The function of the twisted pair distribution frame is to cross-connect the twisted pairs in the management subsystem for use between the main wiring closet and each distribution line. There are many models of twisted pair patch panels, each manufacturer has its own product line, and there are different specifications and models for 3, 5, 5, 6 and 7 cables, respectively. In the product manual, refer to the product manual and configure it according to the actual situation.
The role of the fiber distribution frame is to connect the fiber optic cable in the management subsystem, usually between the main wiring closet and each distribution line.

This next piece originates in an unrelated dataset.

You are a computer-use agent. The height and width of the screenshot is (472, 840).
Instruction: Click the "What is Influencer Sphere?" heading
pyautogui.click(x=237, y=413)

(7) Fiber optic connector: A fiber optic connector is a device that is detachably (active) connected between an optical fiber and an optical fiber. It precisely pairs the two end faces of the optical fiber so that the optical energy output from the transmitting optical fiber can be maximized. Coupling into the receiving fiber and minimizing the impact on the system due to its involvement in the optical link is a fundamental requirement for fiber optic connectors. To some extent, fiber optic connectors also affect the reliability and performance of optical transmission systems.

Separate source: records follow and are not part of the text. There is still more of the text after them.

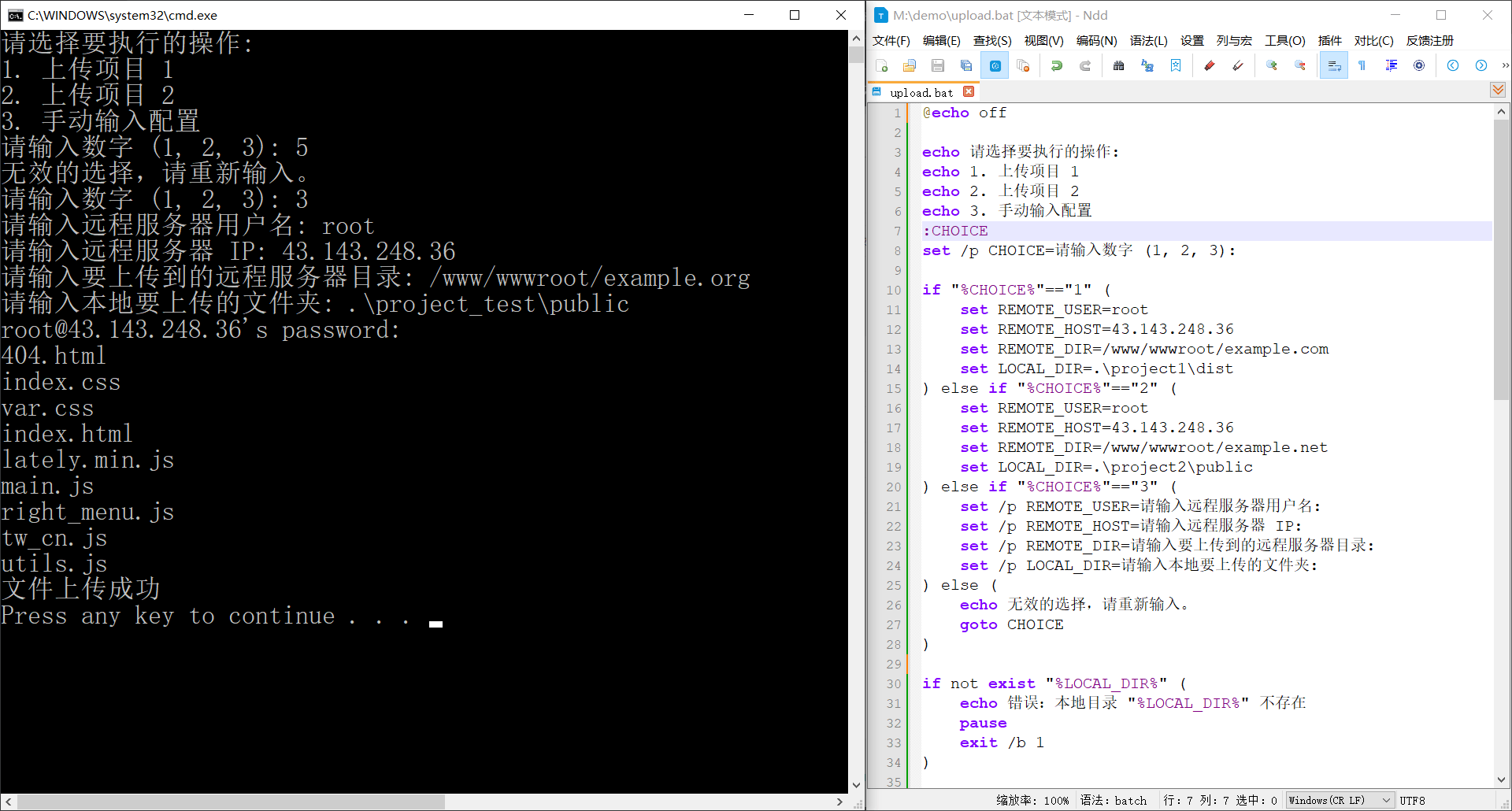Open the 文件(F) menu
Image resolution: width=1512 pixels, height=811 pixels.
(x=891, y=41)
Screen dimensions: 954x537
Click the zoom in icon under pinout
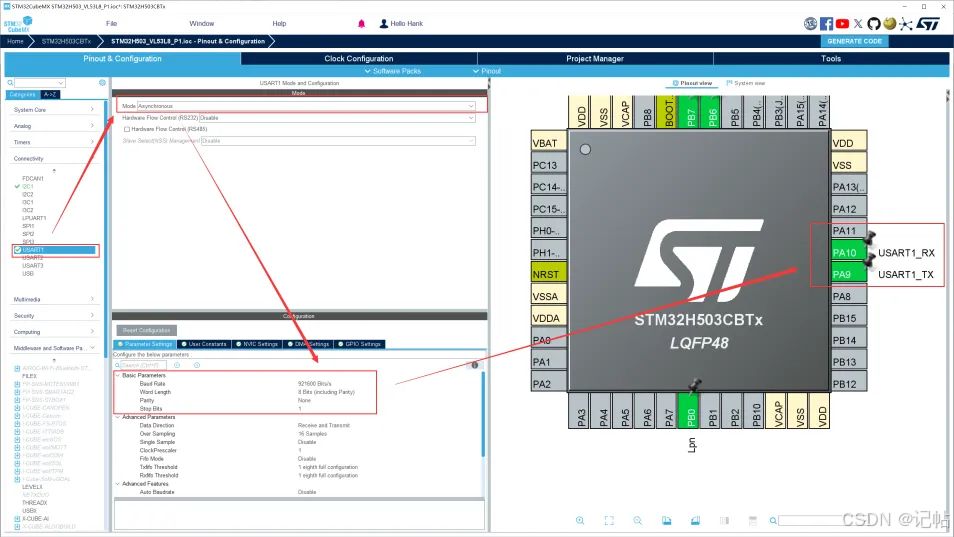[x=580, y=520]
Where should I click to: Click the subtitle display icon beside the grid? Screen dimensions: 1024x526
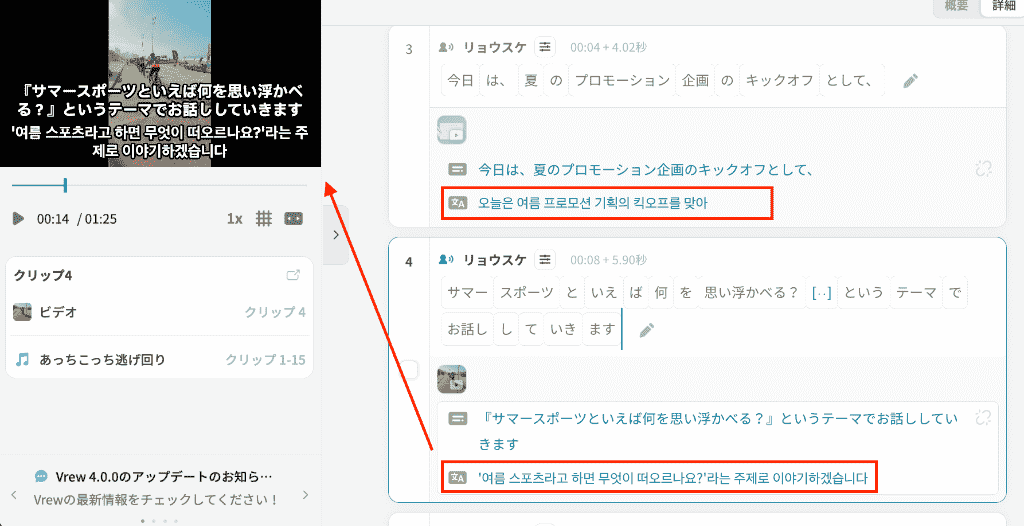click(x=293, y=219)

Optical fiber connectors can be divided into common single-mode and multi-mode connectors of silicon-based fibers according to different transmission media, and other optical media connectors such as plastics for transmission media; according to the structure of the connector, it can be divided into: FC , SC, ST, LC, D4, DIN, MU, MT, etc.; among them, ST connectors are usually used for wiring equipment terminals, such as fiber distribution frames, fiber modules, etc.; SC and MT connectors are used for network equipment. More ends. According to the shape of the end face of the fiber, there are FC, PC (including SPC or UPC) and APC type; according to the number of fiber cores, there are also single-core, multi-core (such as MT-RJ) type fiber optic connectors. Fiber optic connectors are used in a wide variety of applications.